Point 4 in my view, more properly represents findings of fact than findings of credibility. For example, the fact that PAR and BAB elected not to flee Iran goes more to the question whether or not B's fears are "well founded" within the meaning of Article 1A(2) of the Convention than it does to support a finding of B's credibility. Likewise, a finding that B completed military service and then fled to Northern Iran for two years goes more to whether his fear is well founded than to credibility. Counsel made similar observations in respect of the remaining sections of point 4. He was critical of the fact that B was not given the opportunity of explaining in greater detail (in circumstances where it seems to have been a matter of moment to the RSAA) the precise circumstances in which he arranged his exit passport. The RSAA viewed the evidence on this point as if B had met a complete stranger on the street and procured a passport. B now contends that it was well known that Estanbul Street was an area in which contacts could be made and established for procuring false documentation.

Overall, I am not persuaded that real criticism can be made of the way in which the RSAA has expressed itself in point 4. I agree with Mr Dickey that the only inference one can draw here is that the Authority was making findings of fact contrary to the position being advanced by and on behalf of the applicant.
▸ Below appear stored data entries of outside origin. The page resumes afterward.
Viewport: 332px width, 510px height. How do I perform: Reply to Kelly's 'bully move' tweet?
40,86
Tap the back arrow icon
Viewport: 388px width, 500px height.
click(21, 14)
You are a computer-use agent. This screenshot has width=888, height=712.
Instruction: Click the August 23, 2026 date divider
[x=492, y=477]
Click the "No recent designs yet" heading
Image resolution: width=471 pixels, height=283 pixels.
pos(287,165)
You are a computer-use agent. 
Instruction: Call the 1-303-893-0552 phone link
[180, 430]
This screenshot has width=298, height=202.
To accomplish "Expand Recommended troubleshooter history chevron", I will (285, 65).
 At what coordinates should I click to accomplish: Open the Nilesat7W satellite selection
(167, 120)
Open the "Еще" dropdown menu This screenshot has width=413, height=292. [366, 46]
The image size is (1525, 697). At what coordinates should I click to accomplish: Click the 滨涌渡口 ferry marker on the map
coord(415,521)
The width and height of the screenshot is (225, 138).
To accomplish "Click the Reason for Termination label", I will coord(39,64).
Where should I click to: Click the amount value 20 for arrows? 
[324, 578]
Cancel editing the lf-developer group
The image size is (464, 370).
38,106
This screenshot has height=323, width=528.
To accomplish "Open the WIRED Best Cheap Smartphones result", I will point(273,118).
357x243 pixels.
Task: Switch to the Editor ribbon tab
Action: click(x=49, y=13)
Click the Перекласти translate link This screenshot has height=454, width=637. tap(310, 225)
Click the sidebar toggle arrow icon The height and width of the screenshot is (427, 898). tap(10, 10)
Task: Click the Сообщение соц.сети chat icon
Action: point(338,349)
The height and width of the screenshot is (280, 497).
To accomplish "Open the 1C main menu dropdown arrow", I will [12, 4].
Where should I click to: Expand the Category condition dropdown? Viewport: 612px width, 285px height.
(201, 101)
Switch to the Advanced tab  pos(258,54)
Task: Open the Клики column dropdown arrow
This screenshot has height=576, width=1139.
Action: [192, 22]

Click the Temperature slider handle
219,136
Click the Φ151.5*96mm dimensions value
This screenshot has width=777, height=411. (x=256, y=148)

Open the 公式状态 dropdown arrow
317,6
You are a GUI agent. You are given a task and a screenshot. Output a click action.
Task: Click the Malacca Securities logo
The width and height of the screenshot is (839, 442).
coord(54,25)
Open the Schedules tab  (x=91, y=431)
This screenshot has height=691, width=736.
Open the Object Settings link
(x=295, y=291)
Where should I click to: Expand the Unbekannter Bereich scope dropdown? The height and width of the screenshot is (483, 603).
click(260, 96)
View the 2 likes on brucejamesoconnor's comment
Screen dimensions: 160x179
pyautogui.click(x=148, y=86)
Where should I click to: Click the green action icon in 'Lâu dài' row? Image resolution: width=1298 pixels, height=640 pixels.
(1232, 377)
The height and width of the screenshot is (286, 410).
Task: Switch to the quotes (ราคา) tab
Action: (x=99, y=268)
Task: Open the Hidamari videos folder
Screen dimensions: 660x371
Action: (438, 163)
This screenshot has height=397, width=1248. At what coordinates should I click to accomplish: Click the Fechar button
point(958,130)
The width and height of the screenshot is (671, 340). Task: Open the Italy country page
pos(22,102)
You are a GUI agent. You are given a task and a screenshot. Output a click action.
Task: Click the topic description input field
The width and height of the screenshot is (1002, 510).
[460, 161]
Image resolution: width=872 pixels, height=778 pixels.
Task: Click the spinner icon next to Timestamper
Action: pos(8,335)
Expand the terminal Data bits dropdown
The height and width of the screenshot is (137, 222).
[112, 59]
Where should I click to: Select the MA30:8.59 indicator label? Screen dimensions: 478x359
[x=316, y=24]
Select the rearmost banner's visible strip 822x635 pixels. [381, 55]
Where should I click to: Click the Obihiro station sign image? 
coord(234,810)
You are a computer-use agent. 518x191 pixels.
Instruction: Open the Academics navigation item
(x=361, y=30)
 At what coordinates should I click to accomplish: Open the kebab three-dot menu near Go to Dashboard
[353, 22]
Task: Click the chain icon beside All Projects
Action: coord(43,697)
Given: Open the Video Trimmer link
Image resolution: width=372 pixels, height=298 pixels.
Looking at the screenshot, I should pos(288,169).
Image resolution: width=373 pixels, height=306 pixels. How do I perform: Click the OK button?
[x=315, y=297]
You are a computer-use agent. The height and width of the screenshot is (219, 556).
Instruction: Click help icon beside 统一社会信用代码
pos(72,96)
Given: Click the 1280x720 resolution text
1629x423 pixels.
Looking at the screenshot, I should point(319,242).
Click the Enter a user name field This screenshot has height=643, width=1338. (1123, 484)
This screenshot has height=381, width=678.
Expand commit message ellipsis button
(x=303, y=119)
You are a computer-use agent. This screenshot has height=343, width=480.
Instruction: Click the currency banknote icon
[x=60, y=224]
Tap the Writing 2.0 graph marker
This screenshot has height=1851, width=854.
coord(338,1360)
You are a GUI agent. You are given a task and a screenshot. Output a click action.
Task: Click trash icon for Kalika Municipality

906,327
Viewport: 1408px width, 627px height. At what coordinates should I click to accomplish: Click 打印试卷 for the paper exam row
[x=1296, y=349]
(5) Point 5 does, however, create an area of real concern. Here the RSAA observes that within a few weeks of B's arrival in New Zealand he received and destroyed a letter from his parents which, on his evidence, told of a visit of Sepah (a Government security force) to his parents' home. The Authority observes -

[34] Both Mr Ryken and Mr Dickey agreed that there was no evidence, either in the written material or in the transcript, which justified that express finding of B's acceptance of the proposition that the letter would have been crucial to acceptance of his whole story. Clearly, the RSAA was sceptical about whether such a letter was received. It is, however, clear from the report dated 27 August 1992 of the interview between B and the Refugee Review Section officer, that as at that time mention was made of this letter. It is specifically referred to in the interviewer's handwritten note of that interview and in the transcript, where mention is made of the fact that the letter had been destroyed. The letter was again referred to in the appeal statement submitted to the RSAA by B's counsel. At no stage, either before the Refugee Review Section or the RSAA, was B asked or given an opportunity of explaining why he had destroyed the letter. I do not consider that either B or his counsel could have thus anticipated, within the foreseeability test, that the issue of the destruction of the letter would assume such significance by the RSAA. Furthermore, the RSAA were simply wrong to conclude that B accepted that destruction of the letter was crucial when there is no evidence, either written or oral which justifies that finding, a point Mr Dickey responsibly accepted. A mistake was obviously made.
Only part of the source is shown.